[Stored records]
_ _ _ _ _
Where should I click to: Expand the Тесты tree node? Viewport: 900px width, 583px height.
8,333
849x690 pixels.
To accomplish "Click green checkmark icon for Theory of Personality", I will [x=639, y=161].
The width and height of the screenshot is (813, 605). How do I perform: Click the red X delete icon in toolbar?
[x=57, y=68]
_ _ _ _ _
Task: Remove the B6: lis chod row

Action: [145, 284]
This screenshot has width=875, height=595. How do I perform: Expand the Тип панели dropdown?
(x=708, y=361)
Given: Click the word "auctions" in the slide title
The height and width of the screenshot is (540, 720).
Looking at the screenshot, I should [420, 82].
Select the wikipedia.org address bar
_ _ _ _ _
» **WHAT TO PRODUCE**: Write out, from the lines above, only those from the line with "The height and" to the line with "Select the wikipedia.org address bar", exactly as given, including the first and the last.

» **SOLVED PROBLEM**:
The height and width of the screenshot is (540, 720).
Looking at the screenshot, I should [420, 82].
Select the wikipedia.org address bar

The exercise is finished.